Et pour compléter le tableau, le Comité de défense a sagement écouté Michel Beugin, son secrétaire, rendant compte de sa mission auprès de la Fédération des Centres de santé. Dans ces structures, les professionnels sont salariés, contrairement aux Maisons de santé où ils acquittent un loyer et sont à leur compte. La première Maison sur le territoire, verra le jour dans quelques mois à Saint Nicolas de la Grave.

L’effet gazole

Combien seront-ils le 17 novembre sur les routes, pour bloquer le département ? L’extrême droite et dans sa jupe, une partie de l’extrême gauche se prennent à rêver au plan national d’une opération à la chilienne, quand les camionneurs avaient bloqué le pays. En France, à priori rien de comparable. Mais ce mode d’action pue, et réduit le débat à un règlement de comptes.

Pourquoi le gazole augmente-t-il ?

Les marchés en sont les premiers responsables : 50 dollars le baril il y a quelques mois, 73 aujourd’hui ; soit une hausse de 46%. On le sait, les marchés n’aiment pas les tensions internationales et ils en profitent. On a déjà vu ça par le passé, il y a deux ans à peine.

Le gouvernement a de son côté décidé d’aligner la fiscalité du gazole sur celle de l’essence. Pour envoyer un signal fort.
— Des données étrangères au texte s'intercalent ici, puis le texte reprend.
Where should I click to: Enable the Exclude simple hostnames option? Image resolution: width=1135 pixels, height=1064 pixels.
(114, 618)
Il faut en finir avec un carburant polluant, qui met en danger la santé des citoyens.  Mais on le comprend aisément, cette décision, courageuse, tombe au mauvais moment.  Les automobilistes, à qui, par le passé, constructeurs et autorités sanitaires ont menti (tests truqués, analyses bidons) se sentent doublement floués. Certes, la prime à la casse, considérablement augmentée, comme les aides à la conversion énergétique, devraient aider à faire passer la pilule. Mais ce sont là remèdes de moyen terme et qui ne concernent pas tous les consommateurs ! Dans l’immédiat, ça fait mal au porte-monnaie des ruraux et à l’image que leur renvoie le pouvoir : des gens de peu ! Des gens dont le sort indiffère les citadins. Voilà qui risque d’élargir un peu plus la fracture entre ville et campagne.
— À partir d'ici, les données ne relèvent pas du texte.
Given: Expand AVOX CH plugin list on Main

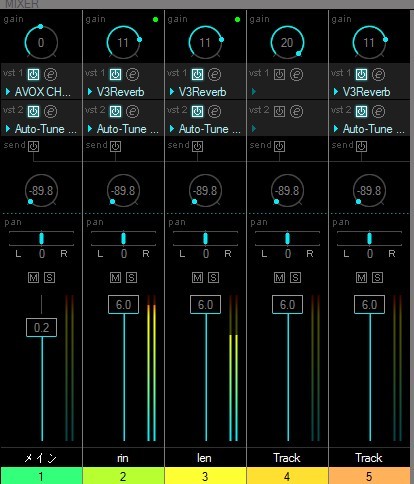Looking at the screenshot, I should [x=8, y=92].
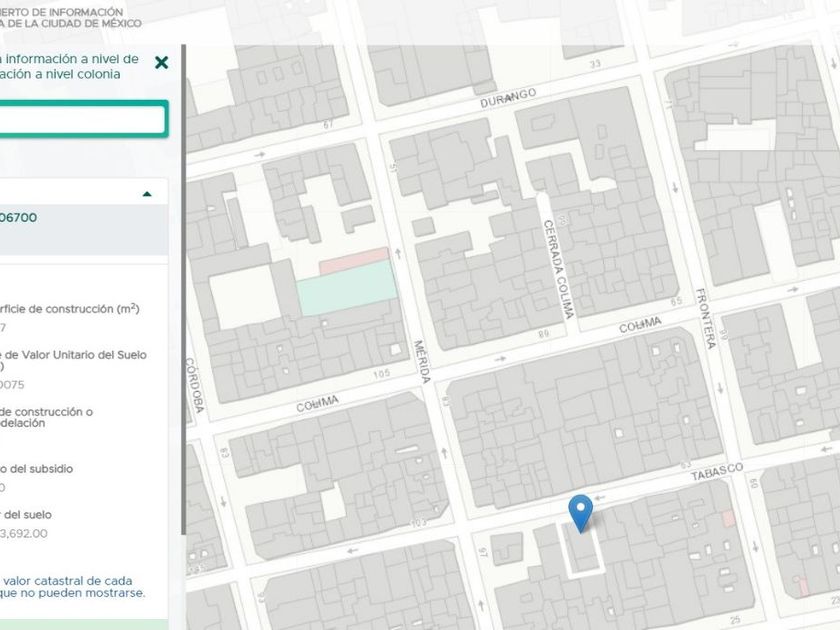Click the DURANGO street label
This screenshot has width=840, height=630.
coord(508,96)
Comment se tirer une balle dans le pied

Tardivement, Emmanuel Macron, itinérant mémoriel sur les champs de bataille de la grande guerre, a pris conscience du danger. Et voilà que tardivement, il annonce des aides, à effet immédiat.  Des compensations. Car dans cette affaire le pouvoir s’est piégé. Il a fait jusqu’ici la sourde oreille aux voix qui montaient des territoires. Et le voilà maintenant contraint de bricoler en urgence des réponses à la grogne populaire. En effet, subventionner le litre de carburant, reviendrait à détruire l’effet « pédagogique » du prix et à faire machine arrière sur l’environnement. La droite Wauquiez et les Insoumis, qui font assaut de démagogie, cherchent sur ce dossier à pousser le pouvoir à la faute. Ils ont en partie gagné: les Français ont déjà passé par profits et pertes toutes les mesures sur le pouvoir d’achat, toutes les mesures sociales.

De fait, ce n’est pas la première fois que le gouvernement se montre aussi imprévoyant. Brutal même avec les classes moyennes. Il devrait prendre garde. L’effet est terriblement contre-productif. D’abord sur la mesure envisagée, qui est vécue comme une punition et donc contestée tout de go. Ensuite, sur l’objectif d’une France rassemblée qui suppose un partage juste et intelligent de l’effort nécessaire. En politique, c’est comme en amour, il n’y a que les preuves qui comptent.